Grief is a license to evaluate what parts of the holidays you enjoy and what parts you don't. Don't be apprehensive to create entirely new traditions or alter familiar ones to make them fit better with this new phase in your life.
Keep in mind; there is no right or wrong way to handle the holidays in grief.
You and you alone decide what is right for you.
5. Pass on holiday events if you are in holiday overload.
Skip the holiday altogether. Yes, you can cancel the holiday. Grief can be a beautiful permission slip to learn how to say no to everyone and everything else around you so you can say yes to yourself and self-care. Be honest with yourself and what your needs are. If you find yourself going through the motions and feeling nothing, cancel them. Take a year off. They will come around again. Take inventory of how your feeling and what you truly want this holiday season and skip on doing anything that does not serve your soul and your loss.
6. Seek Gratitude.
“Gratitude is a vaccine, an antitoxin, and an antiseptic.” —John Henry Jowet. If you find yourself in the holiday funks this year, practice daily gratitude throughout the season. Intentionally choose it. Write it down, photograph it, send out holiday gratitude cards to friends and loved ones ... whatever that looks like for you, gratitude matters so look for the little things.
7. Avoid social media.
There are a lot of triggers you can't control around the holidays like being subjected to Christmas music in line at Trader Joes. Constantly seeing holiday inspired posts as you scroll through Instagram and Facebook can leave you comparing how you choose to participate in holiday festivities against the "magical" gatherings depicted in your feed. It's ok to limit the time you spend on social media if you find the holiday posts provoking pains of longing. Logging out for a while can help assert some level of control over your holiday cheer and remember, that life goes on for other people and it's OK that they're happy to celebrate this year just as its equally ok if you're not.

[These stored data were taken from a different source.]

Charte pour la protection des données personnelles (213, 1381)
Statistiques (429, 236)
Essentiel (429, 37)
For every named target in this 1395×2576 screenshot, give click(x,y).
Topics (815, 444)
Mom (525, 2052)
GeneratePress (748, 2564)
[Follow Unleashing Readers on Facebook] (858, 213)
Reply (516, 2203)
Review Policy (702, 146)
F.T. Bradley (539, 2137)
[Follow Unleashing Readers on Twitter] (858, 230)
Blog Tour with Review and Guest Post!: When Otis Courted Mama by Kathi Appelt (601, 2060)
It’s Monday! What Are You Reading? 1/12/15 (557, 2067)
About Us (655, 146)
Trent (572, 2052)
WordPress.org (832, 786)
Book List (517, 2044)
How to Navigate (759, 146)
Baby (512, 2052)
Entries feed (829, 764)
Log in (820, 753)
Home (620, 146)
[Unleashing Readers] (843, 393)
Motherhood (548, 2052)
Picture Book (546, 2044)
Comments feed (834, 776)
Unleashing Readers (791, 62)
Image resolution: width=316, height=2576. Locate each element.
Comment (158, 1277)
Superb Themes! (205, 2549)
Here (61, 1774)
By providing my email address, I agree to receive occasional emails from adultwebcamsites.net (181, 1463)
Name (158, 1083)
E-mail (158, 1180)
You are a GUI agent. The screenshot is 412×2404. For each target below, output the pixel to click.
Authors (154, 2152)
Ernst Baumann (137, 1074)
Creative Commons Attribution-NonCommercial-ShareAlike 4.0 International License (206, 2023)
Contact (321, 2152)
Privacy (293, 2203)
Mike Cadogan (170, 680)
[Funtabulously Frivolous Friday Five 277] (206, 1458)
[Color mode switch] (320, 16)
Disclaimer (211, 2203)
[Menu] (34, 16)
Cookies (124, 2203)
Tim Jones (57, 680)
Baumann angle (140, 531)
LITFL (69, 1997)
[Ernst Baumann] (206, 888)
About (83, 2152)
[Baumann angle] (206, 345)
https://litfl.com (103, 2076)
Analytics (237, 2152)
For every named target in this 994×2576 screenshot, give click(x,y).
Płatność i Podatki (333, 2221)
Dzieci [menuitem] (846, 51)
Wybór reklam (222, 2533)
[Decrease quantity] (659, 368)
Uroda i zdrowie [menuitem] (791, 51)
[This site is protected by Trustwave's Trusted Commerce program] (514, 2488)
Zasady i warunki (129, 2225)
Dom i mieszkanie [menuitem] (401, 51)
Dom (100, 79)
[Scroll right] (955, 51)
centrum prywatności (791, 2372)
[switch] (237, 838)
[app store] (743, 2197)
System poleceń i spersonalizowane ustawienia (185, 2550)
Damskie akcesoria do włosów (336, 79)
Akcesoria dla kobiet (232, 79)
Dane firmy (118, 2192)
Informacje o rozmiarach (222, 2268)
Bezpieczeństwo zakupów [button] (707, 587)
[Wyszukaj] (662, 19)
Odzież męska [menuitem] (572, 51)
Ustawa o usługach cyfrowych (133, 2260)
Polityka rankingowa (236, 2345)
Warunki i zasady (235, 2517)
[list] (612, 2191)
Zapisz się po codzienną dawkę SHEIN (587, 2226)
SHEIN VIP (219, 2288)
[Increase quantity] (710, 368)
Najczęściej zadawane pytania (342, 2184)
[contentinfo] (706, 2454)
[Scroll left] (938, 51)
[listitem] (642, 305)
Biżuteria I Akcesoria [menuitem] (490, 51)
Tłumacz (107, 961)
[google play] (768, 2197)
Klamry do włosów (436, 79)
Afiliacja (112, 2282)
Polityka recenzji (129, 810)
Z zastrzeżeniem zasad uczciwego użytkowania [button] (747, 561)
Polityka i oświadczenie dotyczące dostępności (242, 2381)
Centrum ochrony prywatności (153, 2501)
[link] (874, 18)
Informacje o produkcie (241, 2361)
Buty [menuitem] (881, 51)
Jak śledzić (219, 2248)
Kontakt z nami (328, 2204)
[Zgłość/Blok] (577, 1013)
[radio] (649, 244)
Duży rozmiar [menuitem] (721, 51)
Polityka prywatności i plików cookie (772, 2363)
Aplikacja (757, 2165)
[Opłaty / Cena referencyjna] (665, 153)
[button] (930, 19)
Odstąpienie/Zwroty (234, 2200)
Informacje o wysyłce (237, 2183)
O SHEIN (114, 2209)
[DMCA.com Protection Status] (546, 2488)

8. Allow yourself to feel.
The holidays can trigger a wide range of emotions. One of the harshest parts of surviving the jubilee of the season for the grieving is the belief they have to be joyful and merry during them. The grieving often feel bad for not feeling good around the holidays, or guilty if they do manage to enjoy themselves because they think they should still be in mourning. It's a bit of a vicious cycle. Allow yourself to feel those emotions whatever they are without judgment.
9. Create your own honorary family.
If you find yourself alone this season, select your kindest and most supportive friends to celebrate with. Host a Christmas cookie exchange, send out invites for a tree trimming party, or attend an ugly sweater celebration. Family isn't always blood and friends are the family you get to choose. Choose ones who understand, who accept you for who you are, and who would do anything to see you smile once again.
10. Pay it forward.
Even in the midst of grief, you still have something to offer the world. Performing a few acts of kindness can be good for the grieving spirit. Doing something kind for others, such as volunteering at a soup kitchen, delivering presents to the disadvantaged, or working with children, may lift your spirits and help everyone feel better about the holidays.
The holidays are some of the roughest terrains we navigate after a loss, and the ways we cope with them are as individual as we are. However, you choose to spend your holidays know that you will get through them and come out on the other side stronger than you were before. And if happiness does slip onto your plate of grief this year, allow yourself to take a bite and enjoy it. Feast on whatever little moments of holiday cheer you find this season. You won't be doing the memory of your loved one any injustice by feeling stuffed with joy. The best gift you can give and receive this time of year is being true to yourself and living your life to the fullest, even as you adjust to the loss.